Business Roundtable is an association of chief executive officers of leading U.S. companies working to promote a thriving economy and expanded opportunity for all Americans through sound public policy.
WASHINGTON—Congress and the White House must increase the debt limit and commit to a deficit reduction plan that is long-term, predictable and binding, according to a letter sent to President Obama and every member of Congress by a number of business associations.
“Now is the time for our political leaders to put aside partisan differences and act in the nation’s best interests,” said the letter, which was signed by several associations including the U.S. Chamber of Commerce, Business Roundtable (BRT), the Financial Services Forum, the National Association of Manufacturers (NAM) and the Partnership for New York City. “We believe that our nation’s economic future is reliant upon their actions and urge them to reach an agreement.

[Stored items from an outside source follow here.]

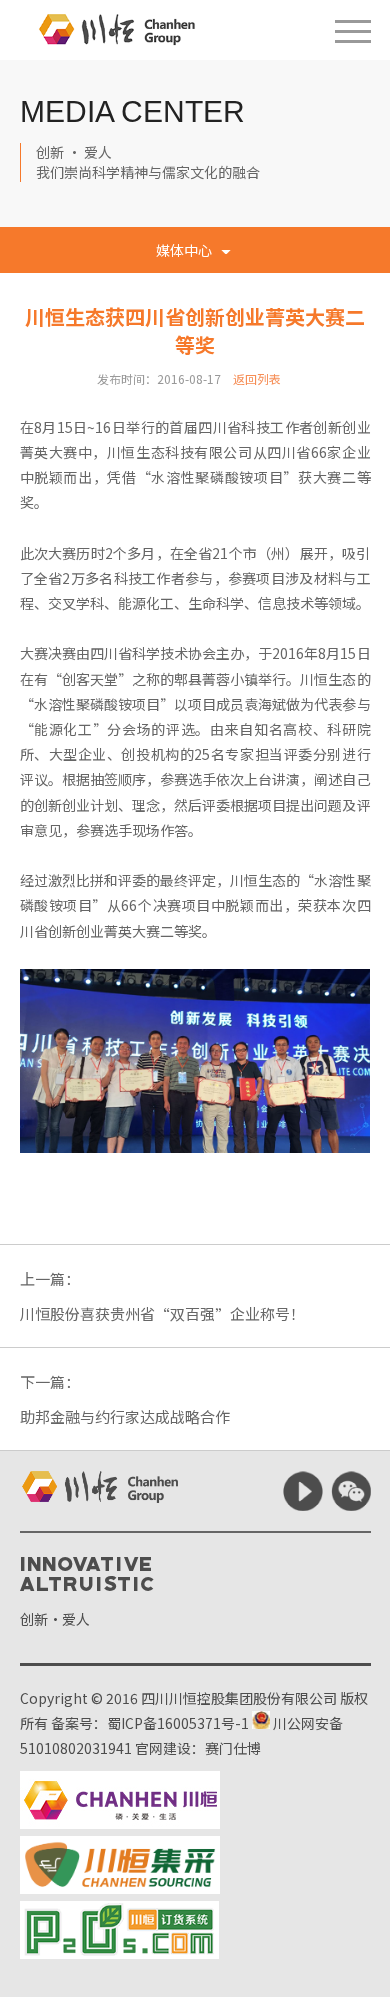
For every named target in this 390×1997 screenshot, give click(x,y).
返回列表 (257, 378)
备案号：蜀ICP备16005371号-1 (150, 1723)
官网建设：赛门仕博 (198, 1748)
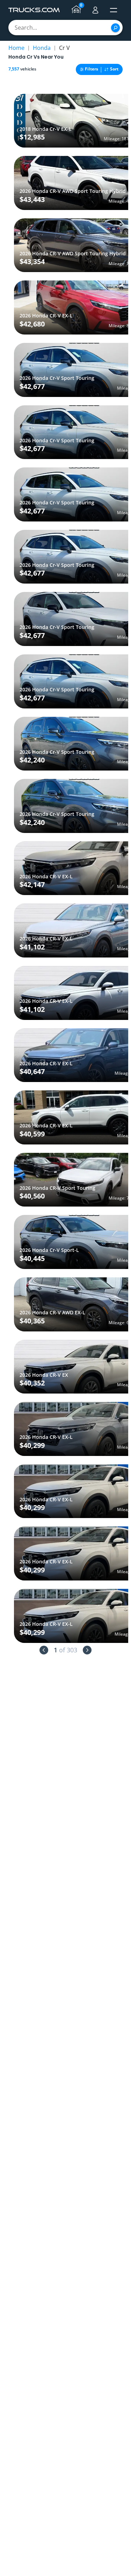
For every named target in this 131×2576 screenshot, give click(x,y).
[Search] (115, 27)
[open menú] (113, 10)
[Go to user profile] (95, 10)
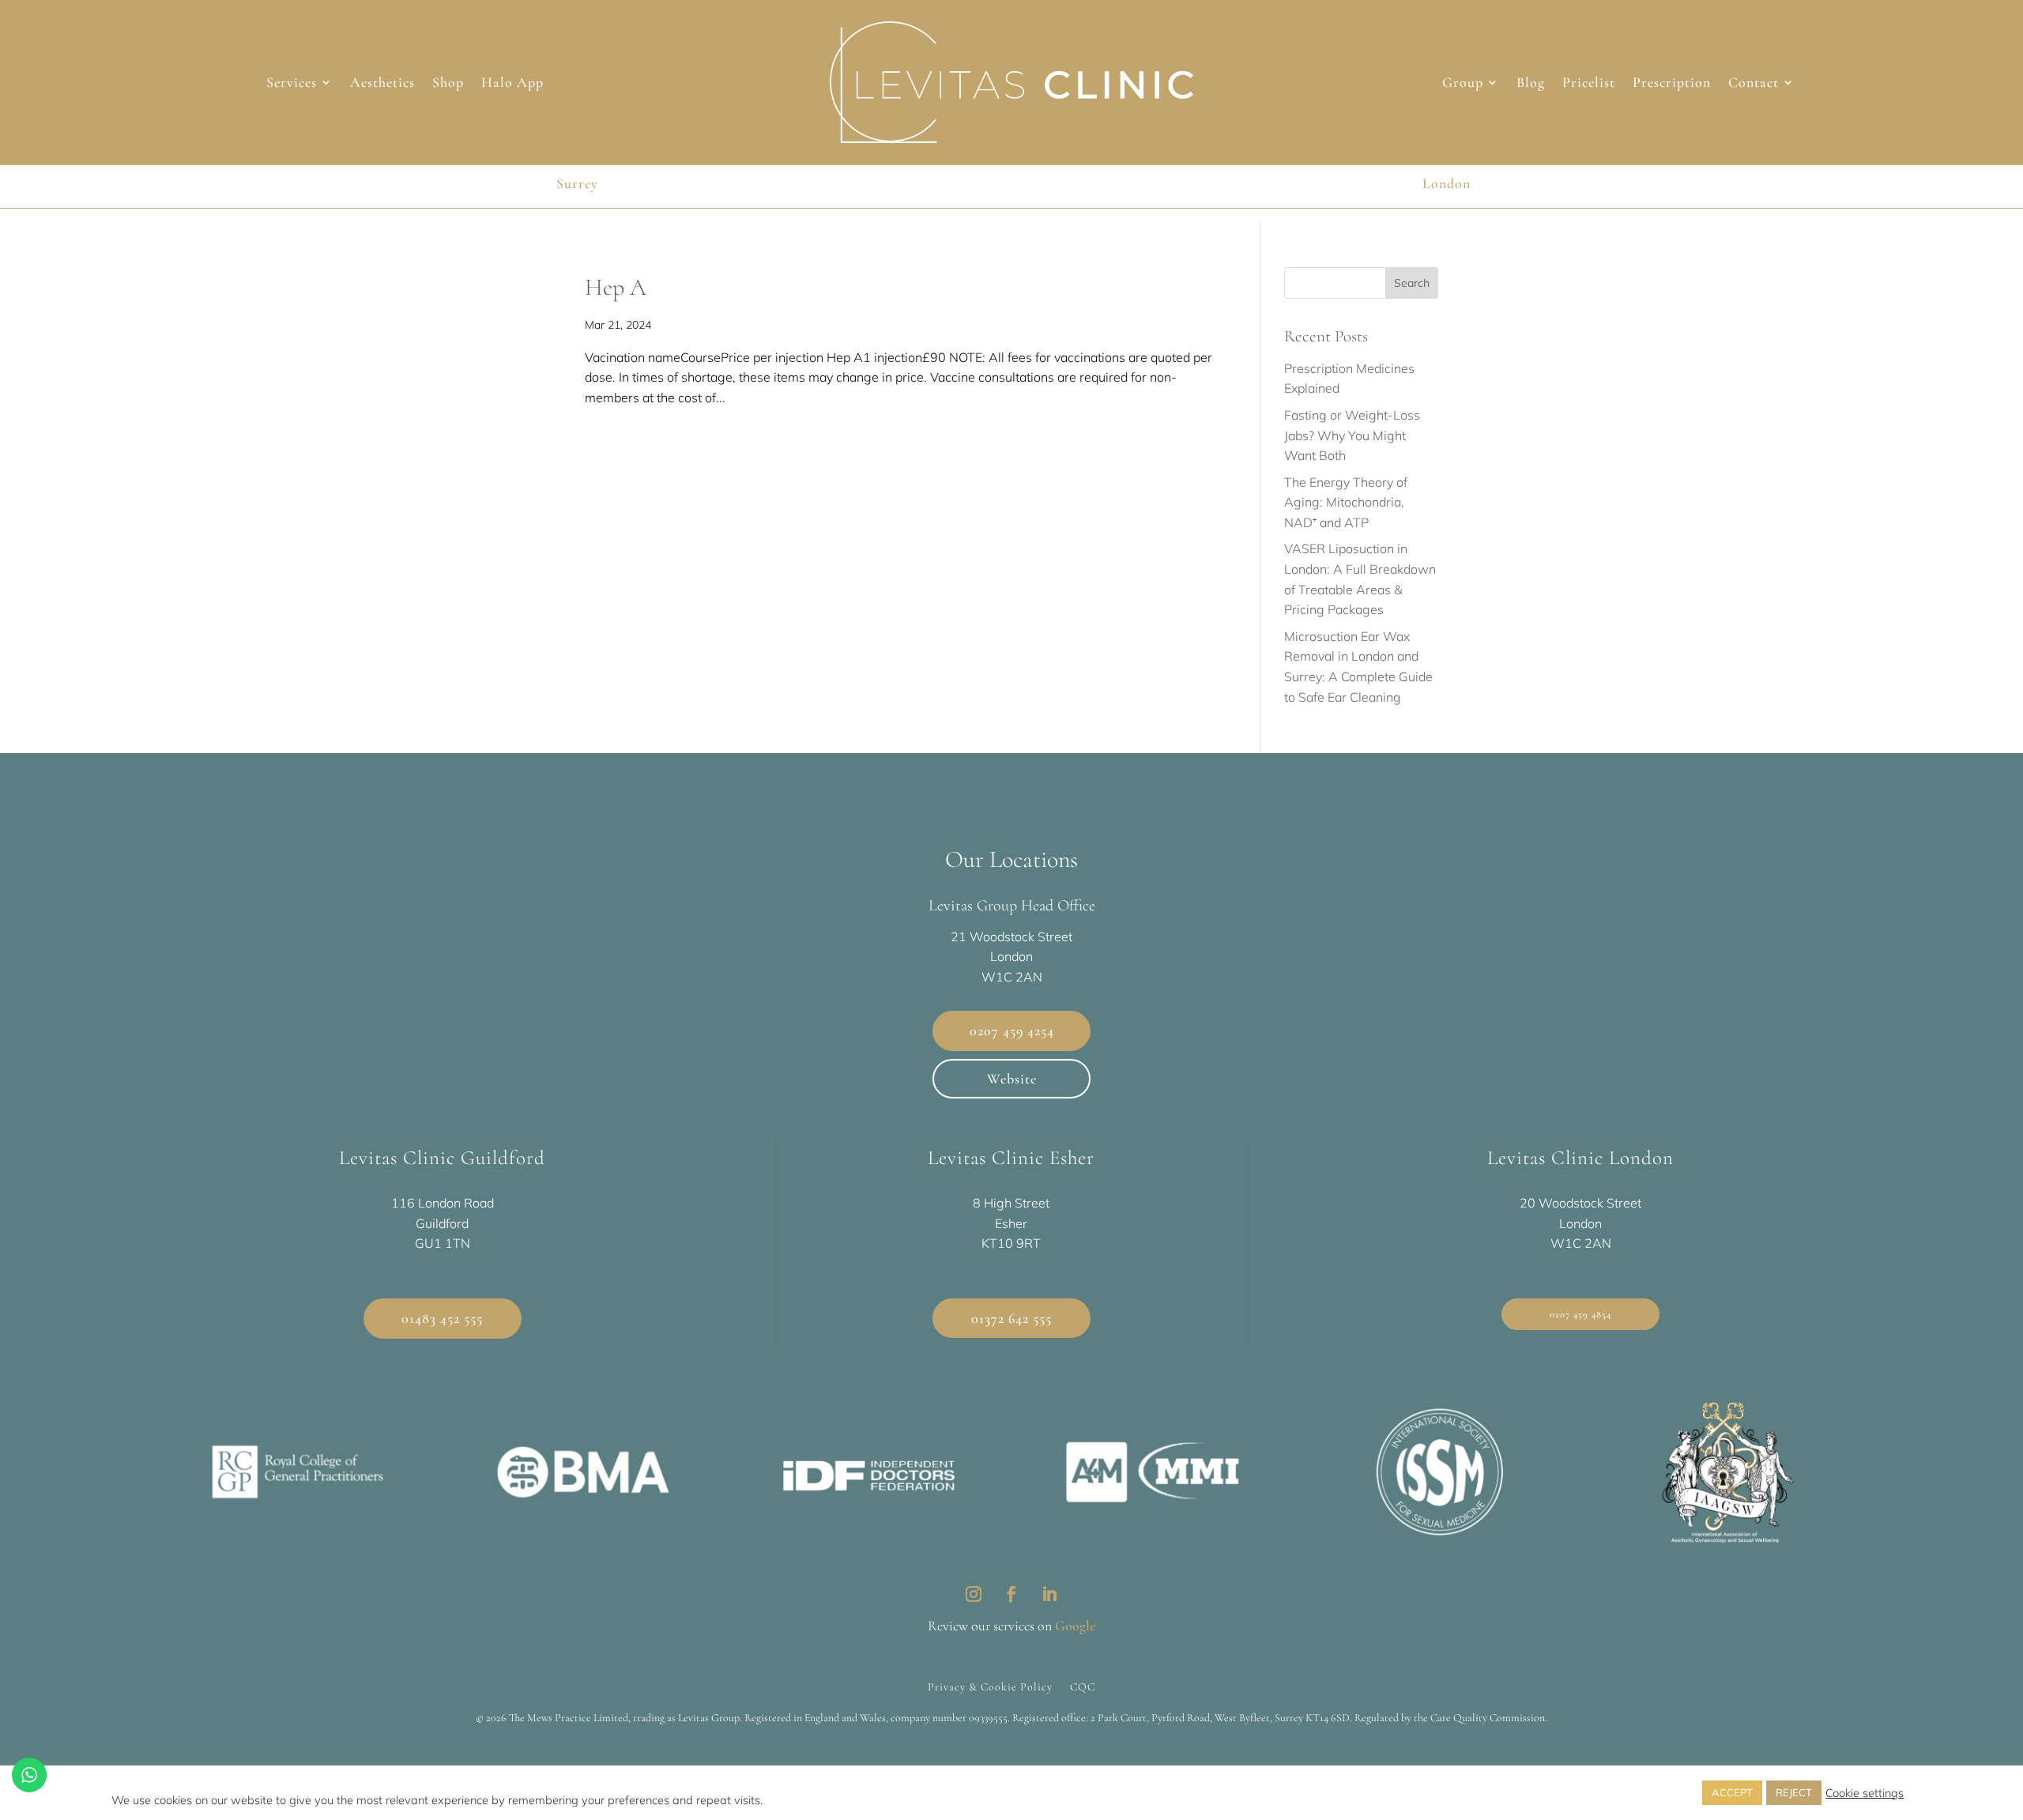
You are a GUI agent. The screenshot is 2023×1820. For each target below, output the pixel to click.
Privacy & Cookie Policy (990, 1686)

It is time to pull together rather than pull apart.”
“An unprecedented default on the nation’s bills would have dire consequences for our economy, our markets, and Main Street Americans,” said U.S. Chamber President and CEO Thomas J. Donohue. “Businesses are interested in deficit reduction solutions that help unleash the investment potential of the private sector, leading to economic growth, job creation and enhanced revenues.”
“The business community in large numbers is saying to our leaders in Washington, ‘Do your job,’” said Business Roundtable President John Engler. “Failure to raise the debt ceiling would strike an immediate and serious blow to any economic recovery, and failure to make significant progress on long-term debt reduction will continue the uncertainty which is hampering our investment climate. To invest and create jobs, business needs certainty; when our leaders step up to our nation’s obligations they signal that we choose to move forward. That can only mean more jobs for America.”

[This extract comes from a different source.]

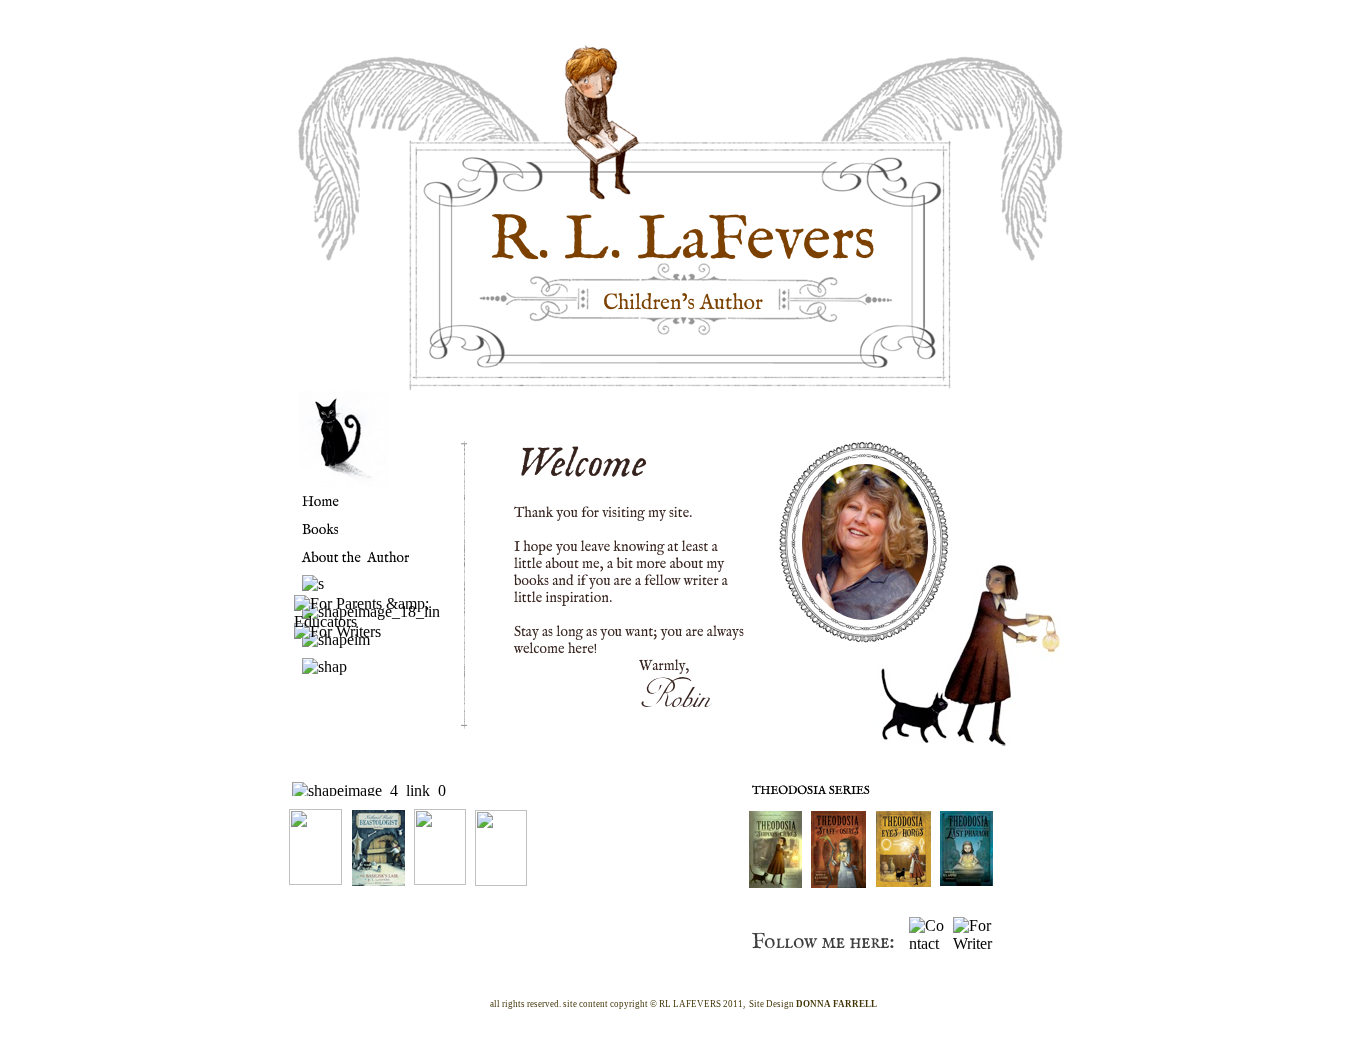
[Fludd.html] (501, 880)
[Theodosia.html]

“Failure to raise the debt ceiling and the ensuing default and inability of our country to pay its bills as they come due would have harsh implications for the dollar, the international and domestic financial system, economic growth and job creation,” said Financial Services Forum President and CEO Rob Nichols. “It is critically important that our leaders arrive at a deal to avoid both the negative consequences of a default and address our federal debt and large annual budget deficits in a responsible way.”
“Manufacturers are closely monitoring the Administration and Congress in these negotiations because they understand the catastrophic, long-term impact that default would have on our economy, jobs and the livelihoods of Americans,” said National Association of Manufacturers President and CEO Jay Timmons. “Manufacturers are urging our elected officials to work together to bring down our federal deficit by taking a hard look at government programs and making difficult decisions to cut spending, especially in the entitlement area, without increasing the tax burden on manufacturing or any individual manufacturing sector.”
“Failure of the U.S. government to meet its financial obligations would create further uncertainty about where this country’s economy is headed and run counter to the interests of all Americans,” said Partnership for New York City President and CEO Kathryn Wylde.
The text of the letter is pasted below:
The President of the United States
The White House
Washington, DC 20500
Members of the United States Congress
United States Capitol
Washington, DC 20510
Dear Mr. President and Members of Congress,
We believe it is vitally important for the U.S. government to make good on its financial obligations and to put its fiscal house in order. With our nation on a sound fiscal footing, we are confident that America’s businesses and entrepreneurs will foster generations of high value, well paying jobs and contribute to a prosperous future. To this end, we believe now is the time for our political leaders to act.
First, it is critical that the U.S. government not default in any way on its fiscal obligations. A great nation - like a great company - has to be relied upon to pay its debts when they become due. This is a Main Street not Wall Street issue. Treasury securities influence the cost of financing not just for companies but more importantly for mortgages, auto loans, credit cards and student debt. A default would risk both disarray in those markets and a host of unintended consequences. The debt ceiling trigger does offer a needed catalyst for serious negotiations on budget discipline but avoiding even a technical default is essential. This is a risk our country must not take.
Second, our political leaders must agree to a plan to substantially reduce our long-term budget deficits with a goal of at least stabilizing our nation’s debt as a percentage of GDP - which will entail difficult choices. The resulting plan must be long-term, predictable and binding. As businesses make plans to invest and hire, we need confidence that, in the absence of a crisis, our government will not reverse course and return to large deficit spending.
Now is the time for our political leaders to put aside partisan differences and act in the nation’s best interests. We believe that our nation’s economic future is reliant upon their actions and urge them to reach an agreement. It is time to pull together rather than pull apart.